#### DIRECTIONS:
(a) Answer the following about the text on connected-worker safety:
(i) What three things does a helmet use to process a "man down"?
(ii) What must the solution have in order to remain reliable?
(iii) What does the AR visor overlay on actual scenarios?
(b) Quote the text on connected-worker safety between "Productivity Next" and "and assure quality.", inclusive.
(c) Name every industry that the text on connected-worker safety mentions in connection with the quest for lowered cost and reduced equipment downtime.

(Beginning of TEXT SECTION)

The solutions that keep Sam safe need to be scalable and reliable. This means three things:

1. Ensuring the capability of sensors and devices (on helmets, wearables, clothes, belts, loops, operational equipment, and facilities or work environments) remains within a manageable range.

2. The solution must have redundancy in order to remain reliable.

3. The solution must be hierarchical in nature, helping address the time required for a response, the coverage area, and the different levels of decision making needed in a given environment.

This approach covers all possible situations related to safety and productivity. For example, a "man down" gets processed by a helmet using a gyroscope, an accelerometer, and a location-based service to generate an instant alarm. Health monitors that measure pulse, oxygen levels, and blood pressure, on the other hand, can leverage a back-end analytical system to determine alerts for more fuzzy parameters such as worker fatigue.

Productivity Next
The quest for lowered cost and reduced equipment downtime in the energy, utilities, manufacturing, construction, and mining industries is never ending. With the arrival of the connected worker, delivering on both counts has become easier.

Take the need of aeronautical engineering companies for assembling hundreds of small components with very high quality parameters. Such assembly requires sophisticated training, long years of experience and tools to ensure that precise safety standards are met. However, workers with minimal experience can be equipped with AR visors and now deployed on the shop floor without compromising quality. The AR visor assists workers by overlaying instructions on actual scenarios to guide assembly and assure quality.

(End of TEXT SECTION)
(Beginning of SUPPLIED ENTRIES)

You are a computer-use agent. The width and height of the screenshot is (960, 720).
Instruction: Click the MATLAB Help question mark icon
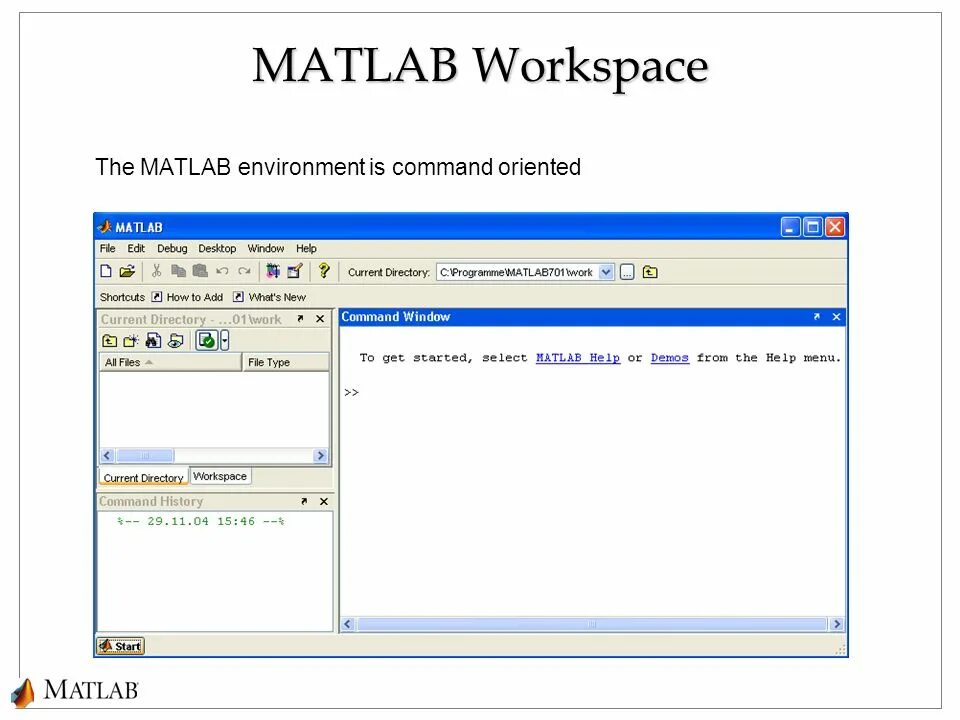[323, 271]
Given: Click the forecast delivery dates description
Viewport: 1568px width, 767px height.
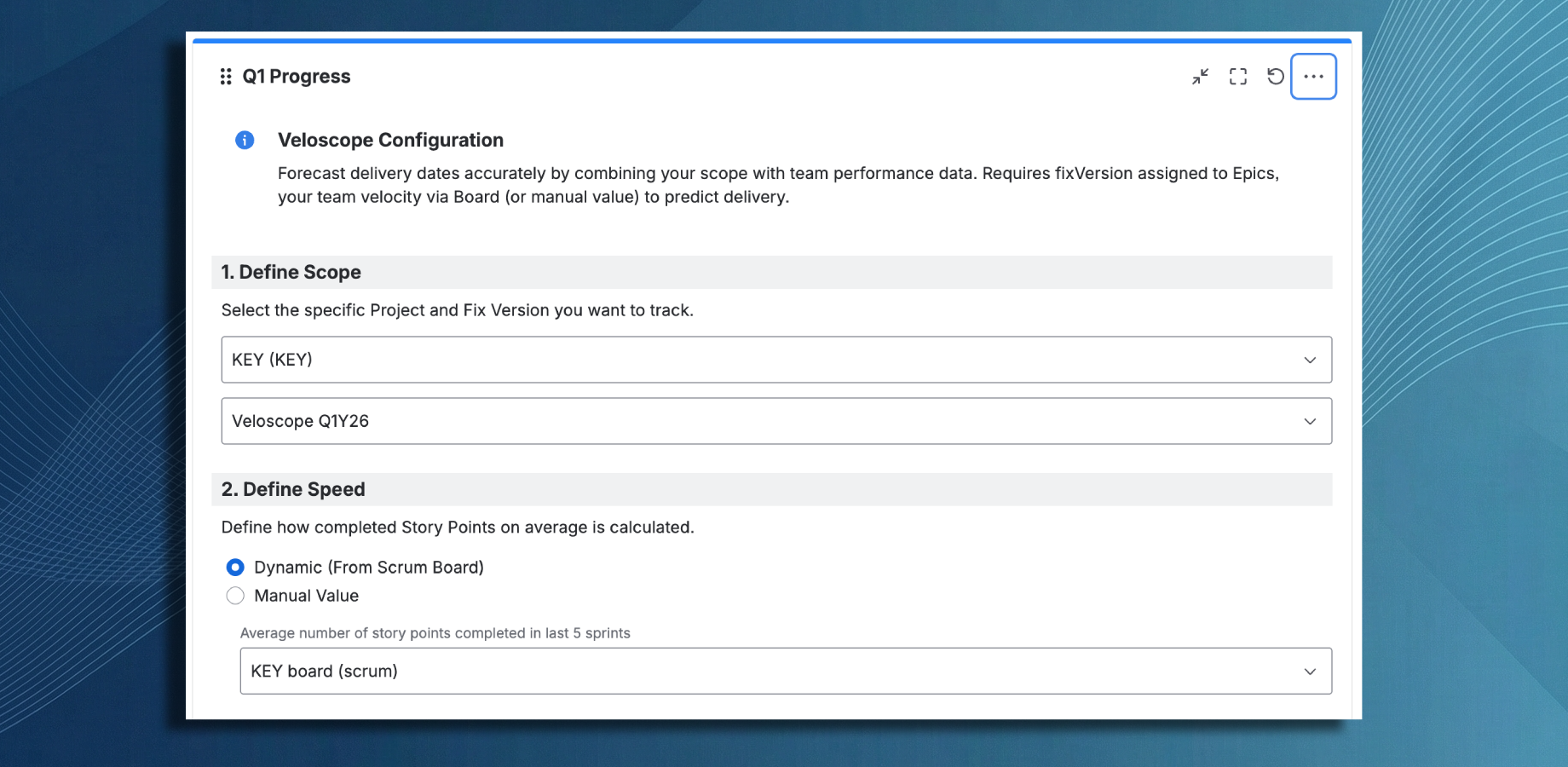Looking at the screenshot, I should coord(777,185).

(End of SUPPLIED ENTRIES)

#### ANSWERS TO EACH TASK:
(a)
(i) A gyroscope, an accelerometer, and a location-based service
(ii) Redundancy
(iii) Instructions

(b)
Productivity Next
The quest for lowered cost and reduced equipment downtime in the energy, utilities, manufacturing, construction, and mining industries is never ending. With the arrival of the connected worker, delivering on both counts has become easier.

Take the need of aeronautical engineering companies for assembling hundreds of small components with very high quality parameters. Such assembly requires sophisticated training, long years of experience and tools to ensure that precise safety standards are met. However, workers with minimal experience can be equipped with AR visors and now deployed on the shop floor without compromising quality. The AR visor assists workers by overlaying instructions on actual scenarios to guide assembly and assure quality.

(c) Energy, utilities, manufacturing, construction, mining